§ Aim of the exercise
Below, some lines carry pictures; leave those pictures out and retype exactly the lines from the one with "Viewport: 370px width, 576px" through the one with "This screenshot has height=223, width=563.".

(Collected data)
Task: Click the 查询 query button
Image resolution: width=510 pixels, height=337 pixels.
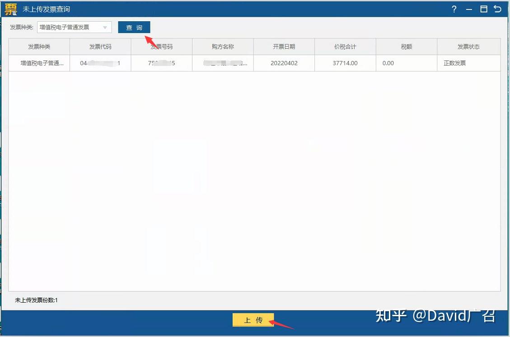Action: 134,27
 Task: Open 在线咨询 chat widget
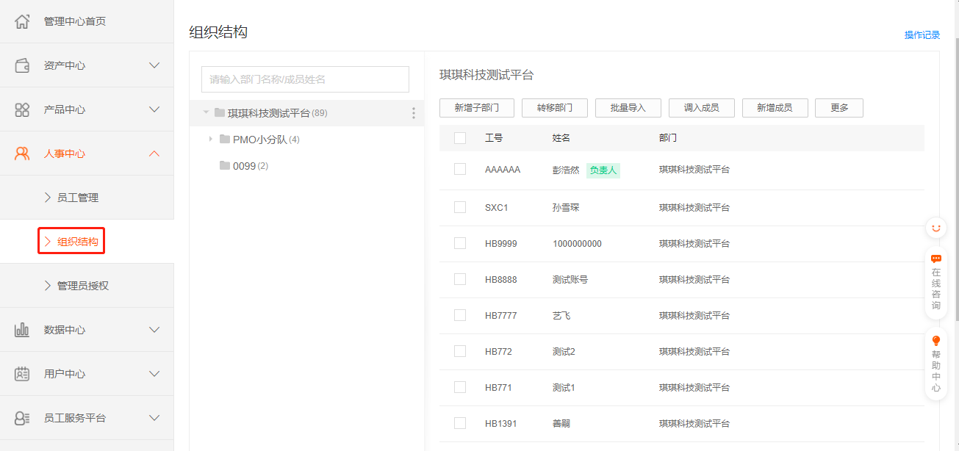tap(936, 282)
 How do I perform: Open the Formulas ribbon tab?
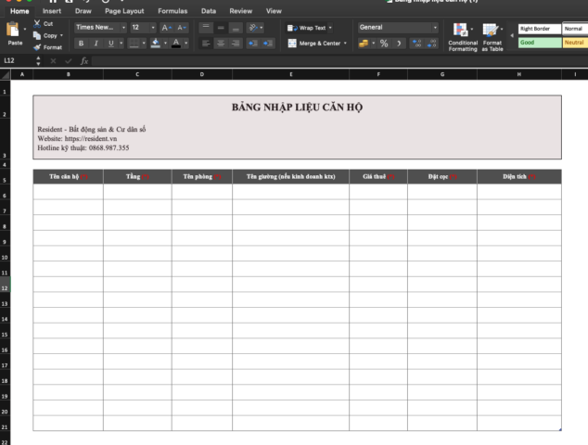click(173, 11)
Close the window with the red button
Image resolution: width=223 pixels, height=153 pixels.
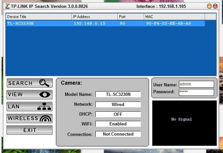tap(215, 6)
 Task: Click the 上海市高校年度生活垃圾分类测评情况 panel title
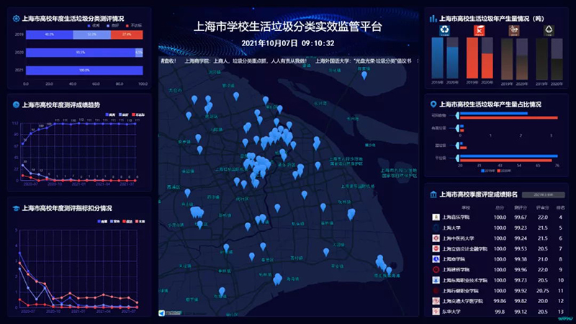[x=71, y=19]
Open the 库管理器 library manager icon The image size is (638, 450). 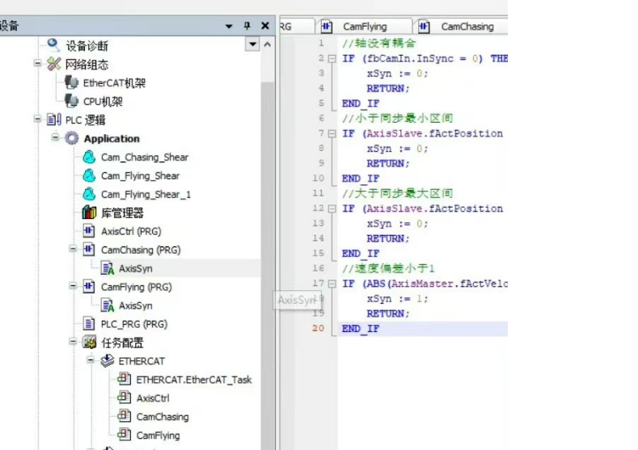pyautogui.click(x=89, y=212)
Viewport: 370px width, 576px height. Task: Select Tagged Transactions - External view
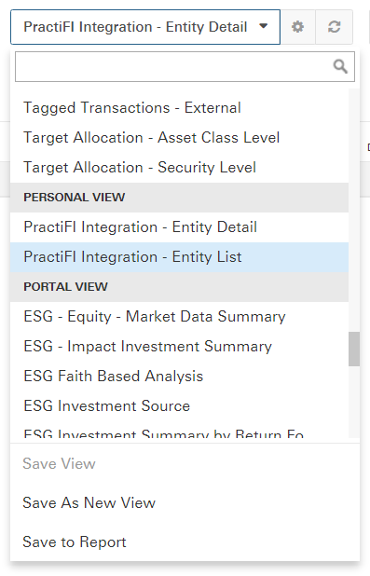[x=179, y=108]
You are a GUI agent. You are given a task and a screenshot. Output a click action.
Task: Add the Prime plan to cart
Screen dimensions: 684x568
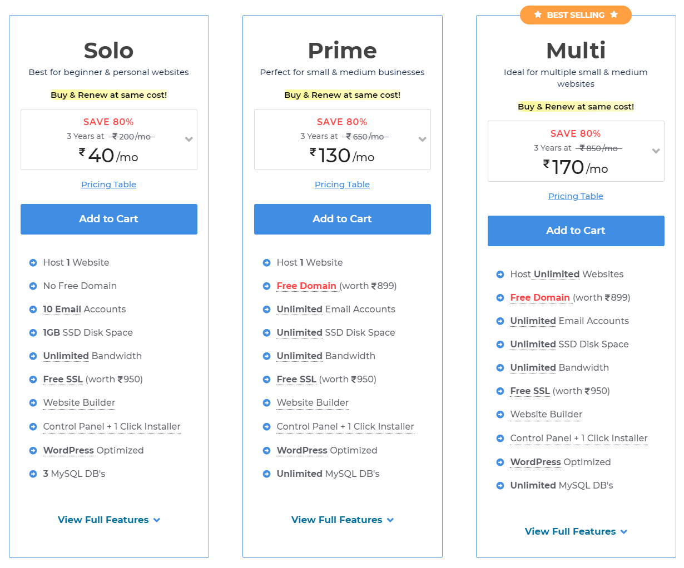click(343, 219)
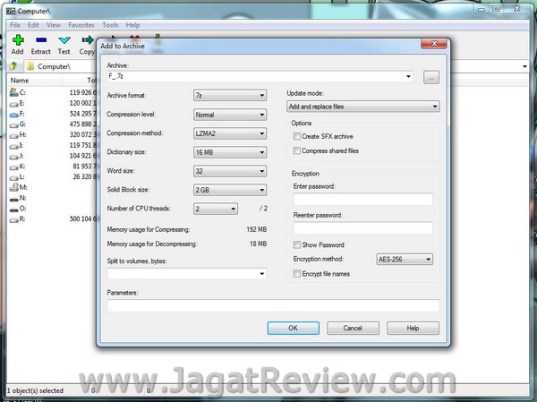Click the Extract toolbar icon
The width and height of the screenshot is (537, 402).
point(41,41)
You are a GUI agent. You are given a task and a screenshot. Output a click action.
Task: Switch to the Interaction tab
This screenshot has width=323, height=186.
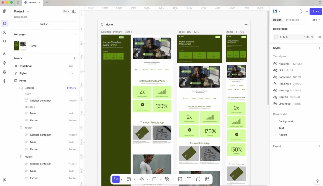point(292,20)
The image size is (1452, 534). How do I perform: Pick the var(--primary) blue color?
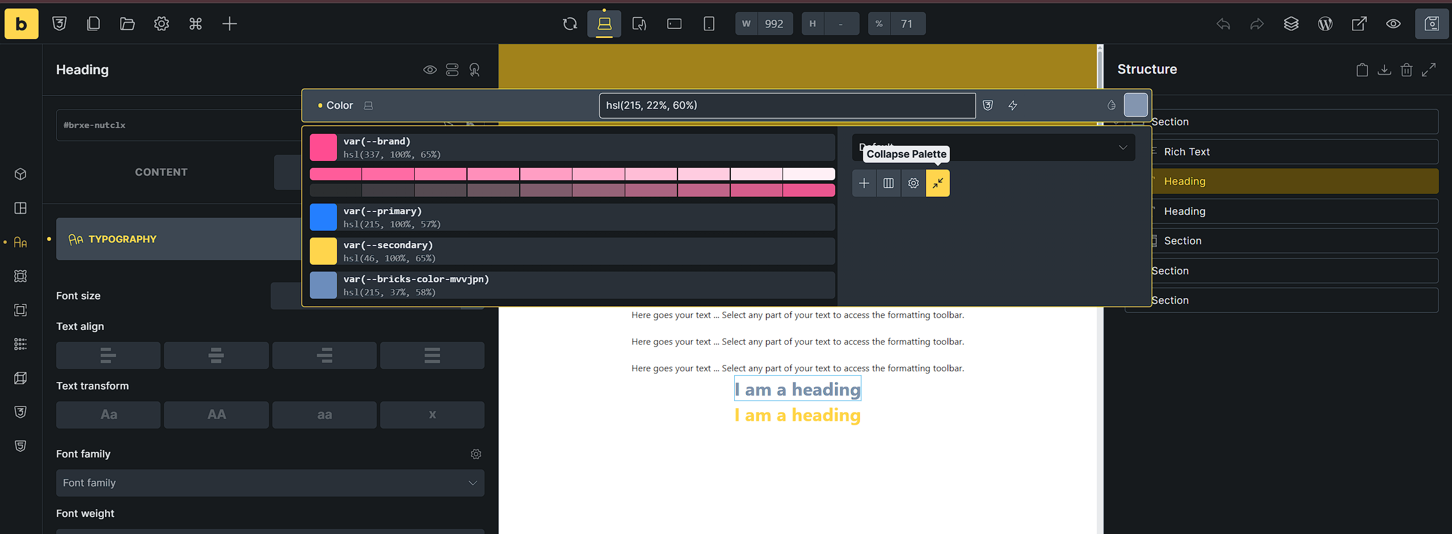click(x=572, y=218)
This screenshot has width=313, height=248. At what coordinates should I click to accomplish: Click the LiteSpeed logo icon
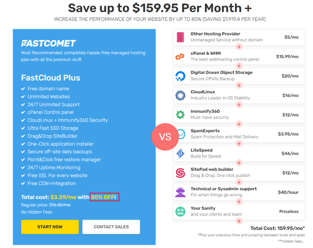pos(180,154)
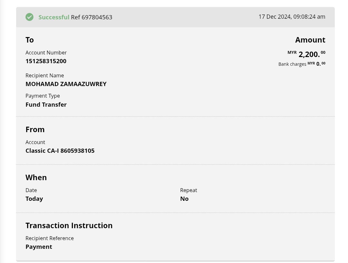Select the Classic CA-I 8605938105 source account
This screenshot has height=263, width=348.
[x=60, y=151]
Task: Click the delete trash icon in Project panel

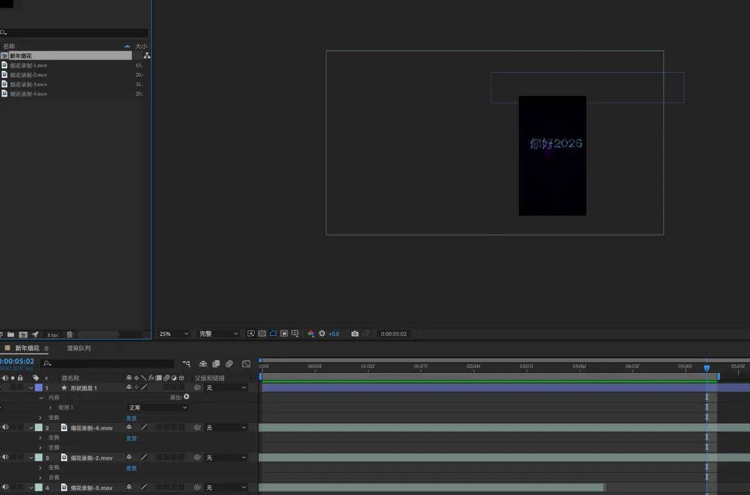Action: click(69, 335)
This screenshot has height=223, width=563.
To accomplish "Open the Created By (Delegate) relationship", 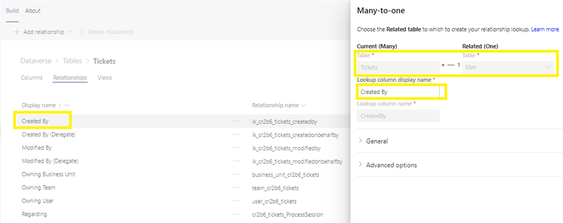I will pos(48,134).
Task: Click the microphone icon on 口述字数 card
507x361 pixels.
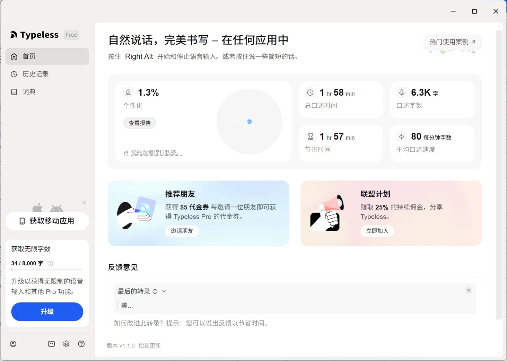Action: [402, 93]
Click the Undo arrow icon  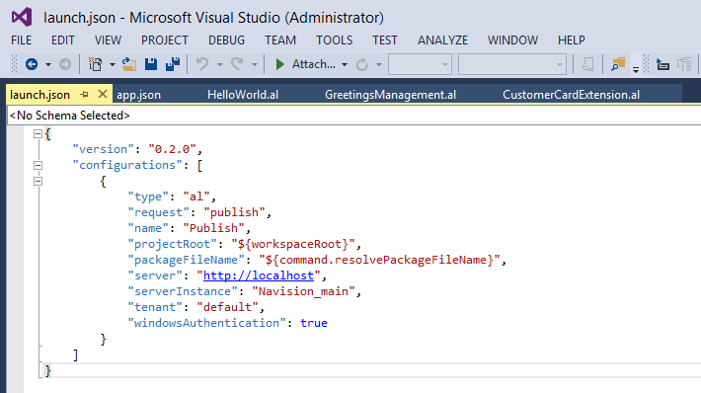point(202,64)
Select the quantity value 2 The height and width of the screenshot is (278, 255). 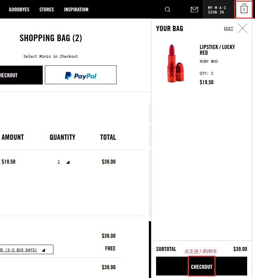click(59, 162)
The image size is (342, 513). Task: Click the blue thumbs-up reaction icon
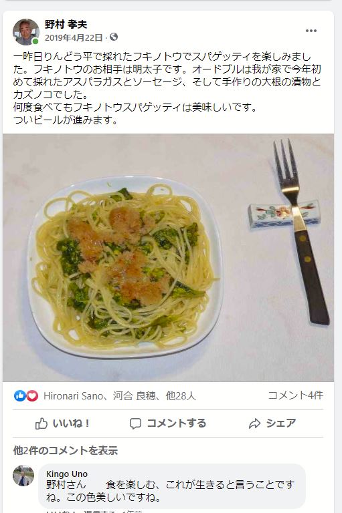tap(19, 396)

§ Response to this exercise
Viewport: 370px width, 576px height. Task: Select Tagged Transactions - External view
[x=179, y=108]
You are a GUI agent. You are given a task and a screenshot. Output a click action.
Task: Add the Prime plan to cart
Screen dimensions: 684x568
click(343, 219)
Click the Extract toolbar icon
The width and height of the screenshot is (537, 402).
point(41,41)
You are a GUI agent. You are given a task and a screenshot. Output a click action.
Task: Switch to the Interaction tab
This screenshot has width=323, height=186.
point(292,20)
The image size is (1452, 534). How do I perform: Pick the var(--primary) blue color?
click(x=572, y=218)
This screenshot has width=313, height=248. At what coordinates should I click to accomplish: Click the LiteSpeed logo icon
pos(180,154)
Select the Classic CA-I 8605938105 source account
This screenshot has height=263, width=348.
[x=60, y=151]
Task: Click the delete trash icon in Project panel

Action: click(69, 335)
This screenshot has height=223, width=563.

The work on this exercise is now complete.